Can you write out the records again, beginning at the line that has "Given: Select the bar chart type icon" and running through the end of the records, with "menu label" changed to "menu item", everything else unchanged, and the pictures left out?

Collected data —
........

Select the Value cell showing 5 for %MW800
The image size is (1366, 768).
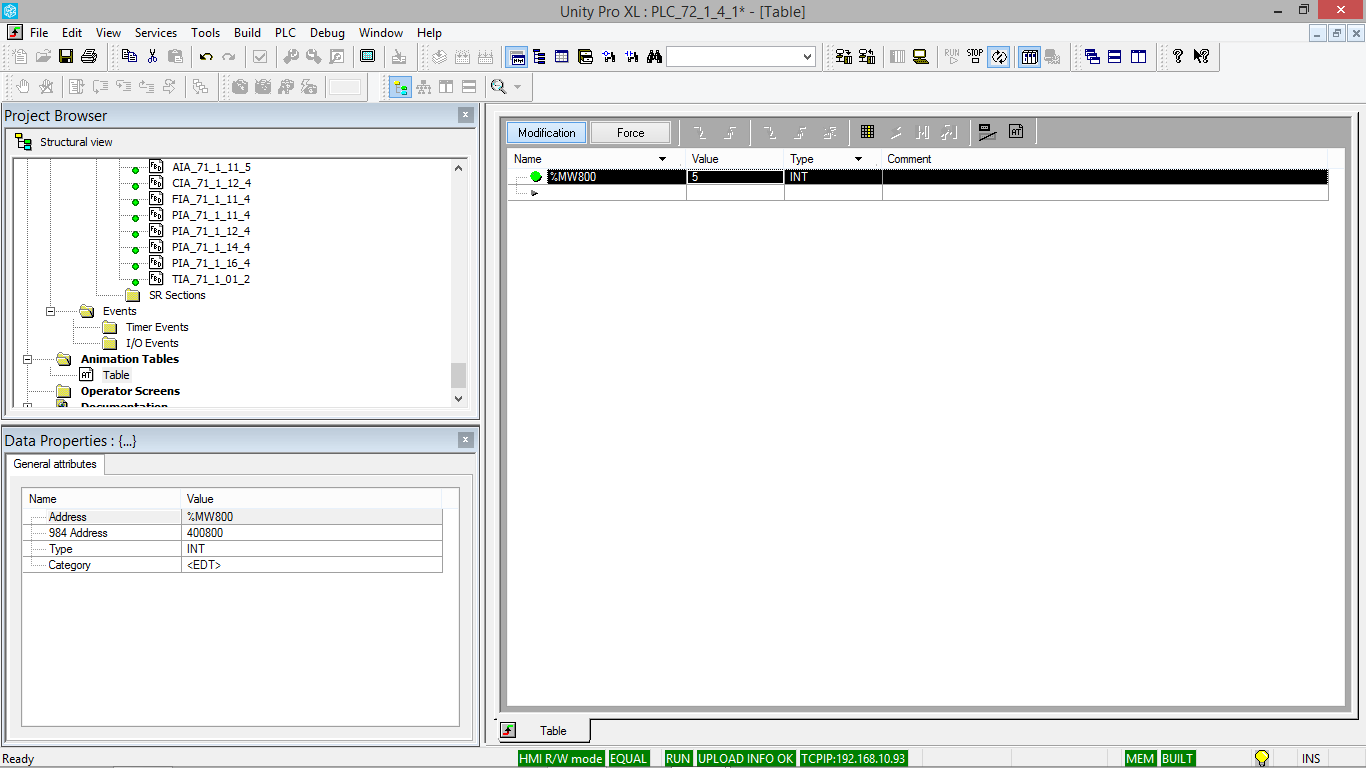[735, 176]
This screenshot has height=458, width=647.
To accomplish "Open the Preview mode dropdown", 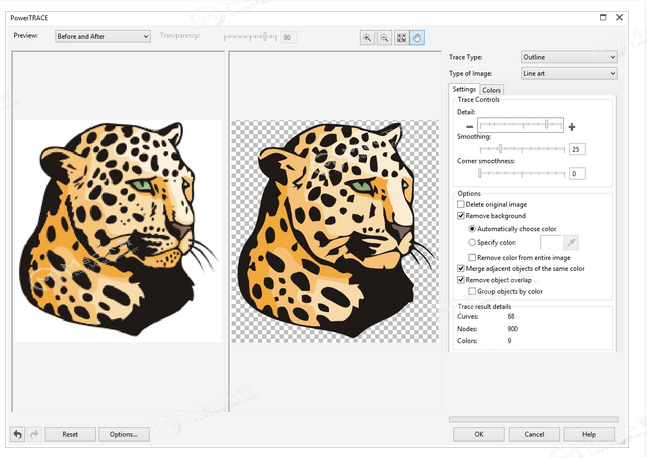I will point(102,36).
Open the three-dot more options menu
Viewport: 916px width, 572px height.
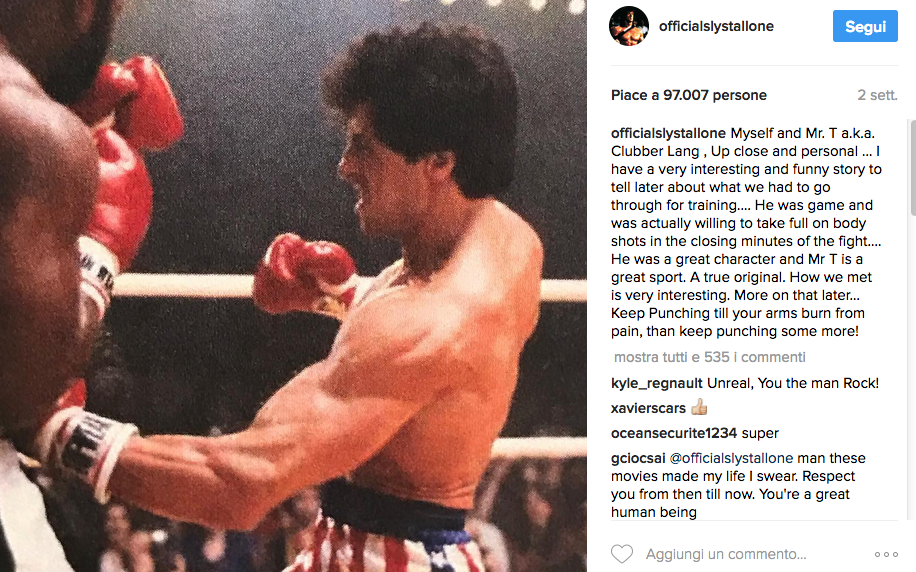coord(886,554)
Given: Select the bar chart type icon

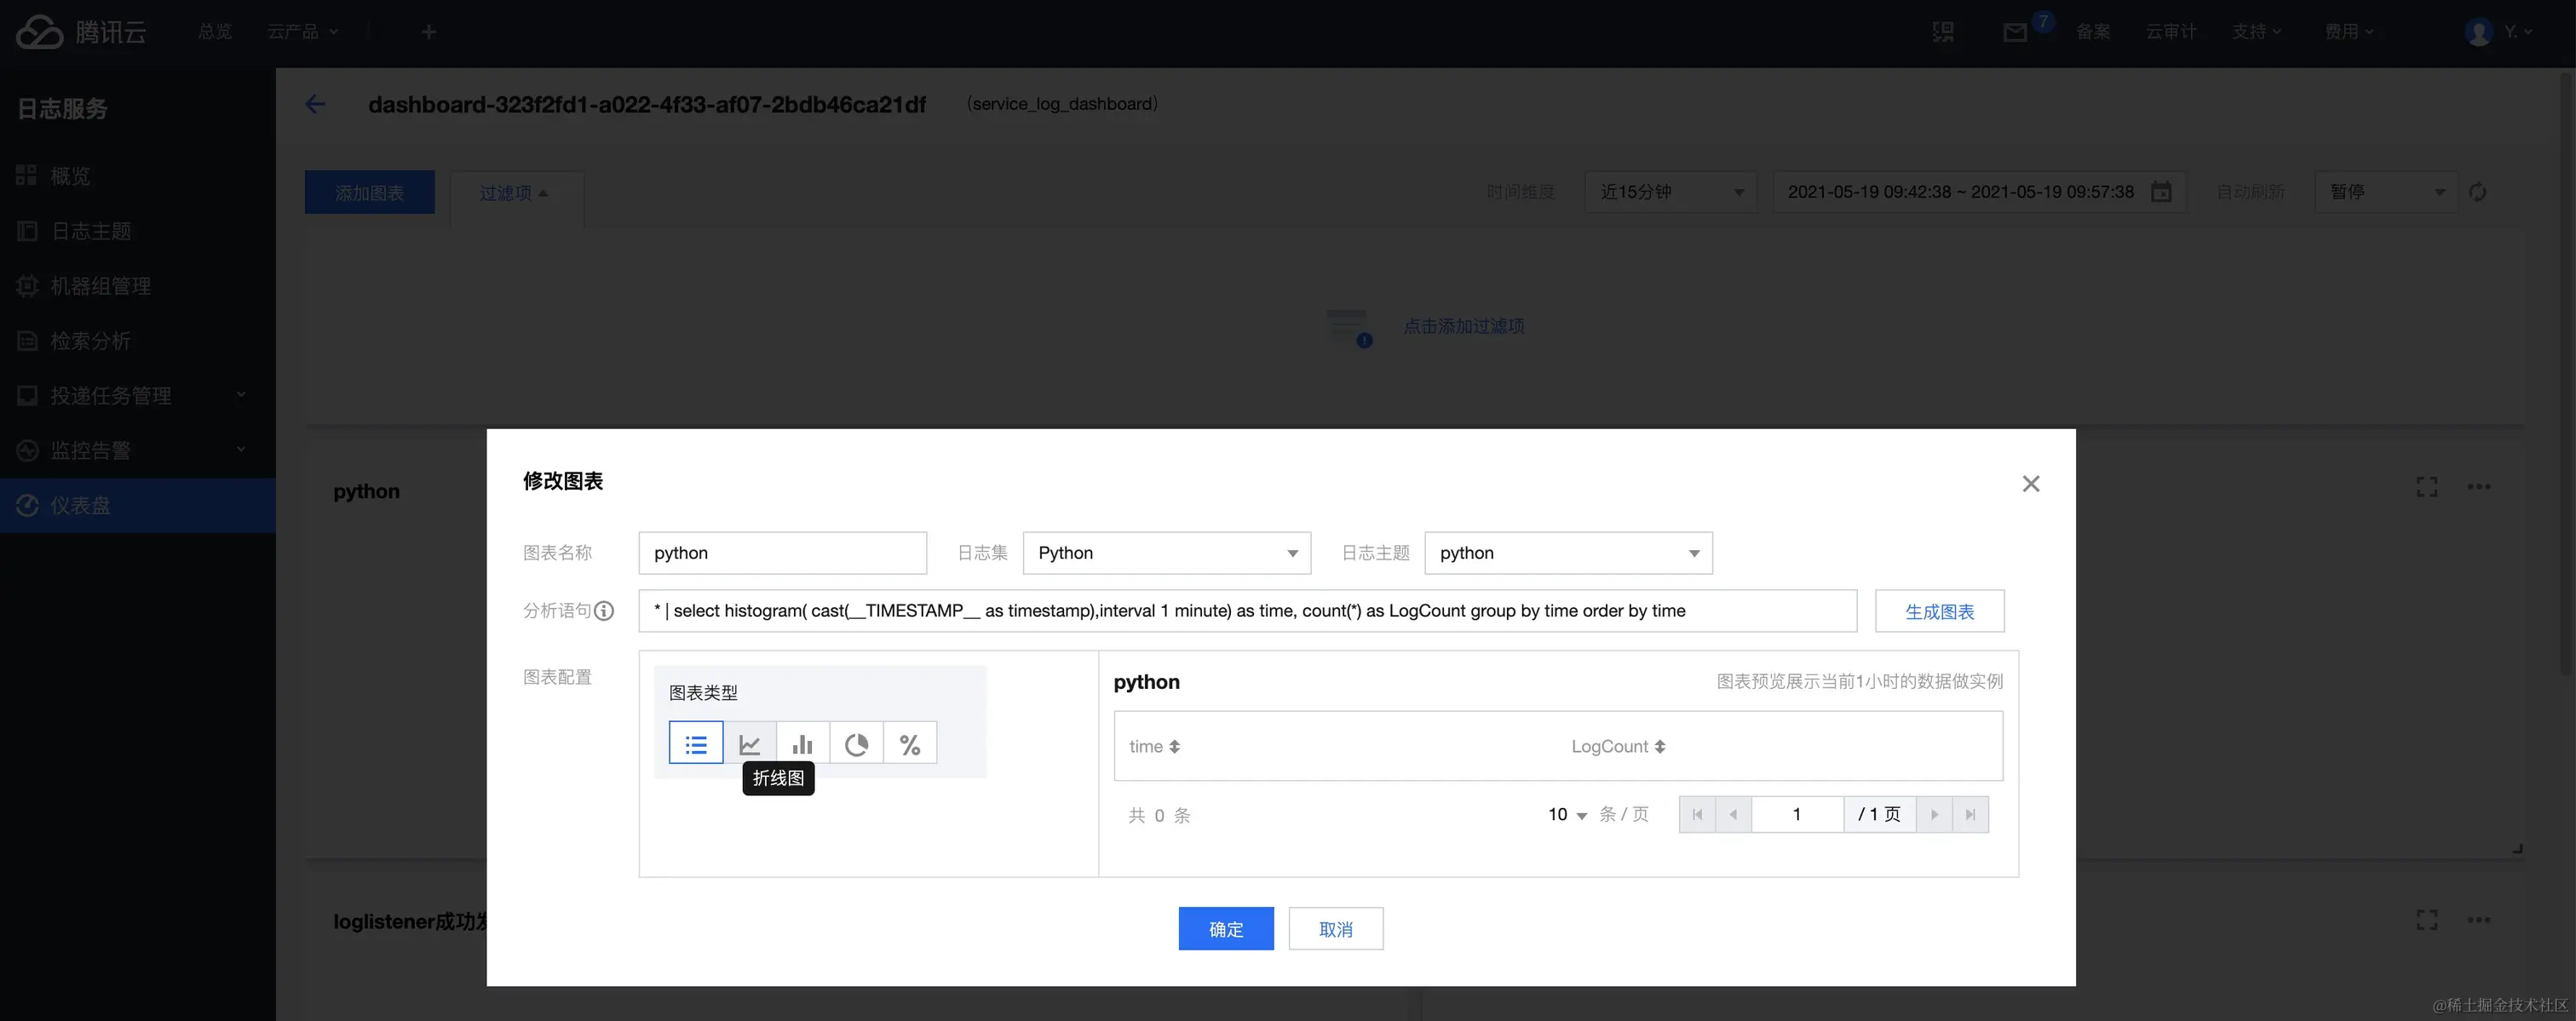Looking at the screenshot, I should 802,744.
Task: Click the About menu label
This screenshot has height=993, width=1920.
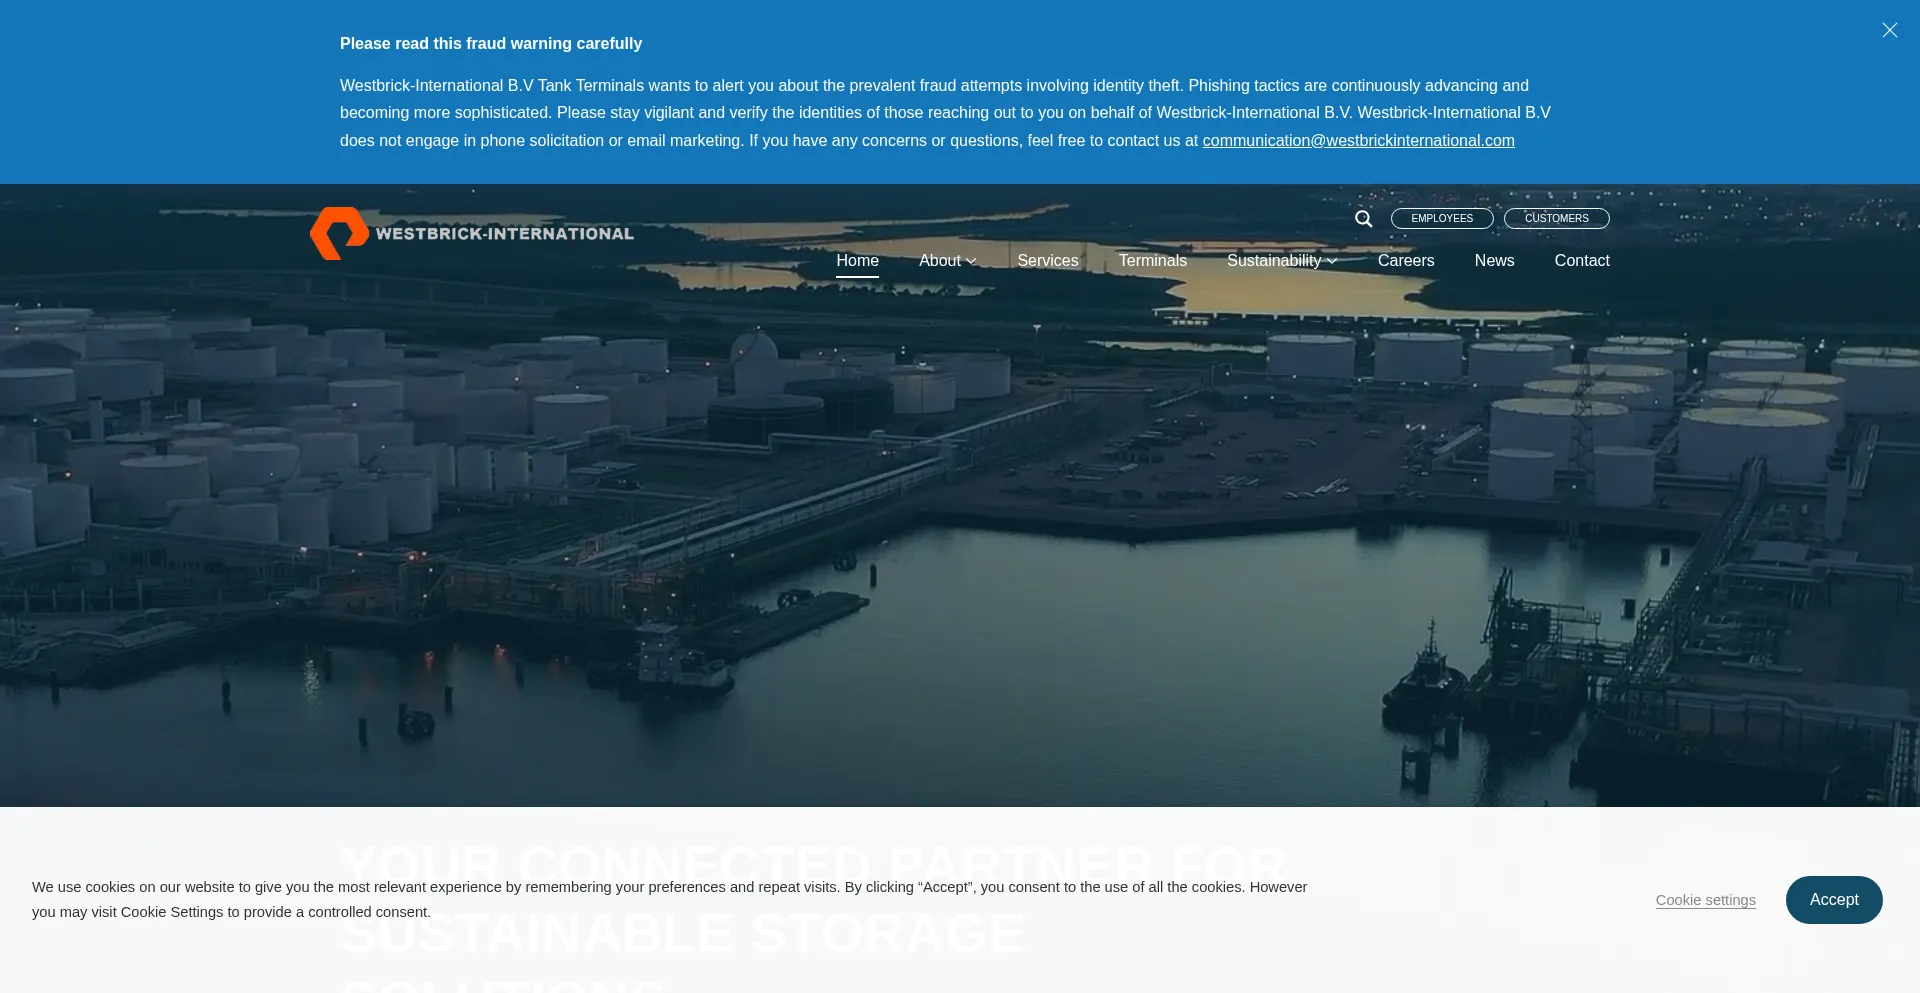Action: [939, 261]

........

The answer —
Given: Select the bar chart type icon

Looking at the screenshot, I should 802,744.
Task: Click the About menu item
This screenshot has height=993, width=1920.
Action: [939, 261]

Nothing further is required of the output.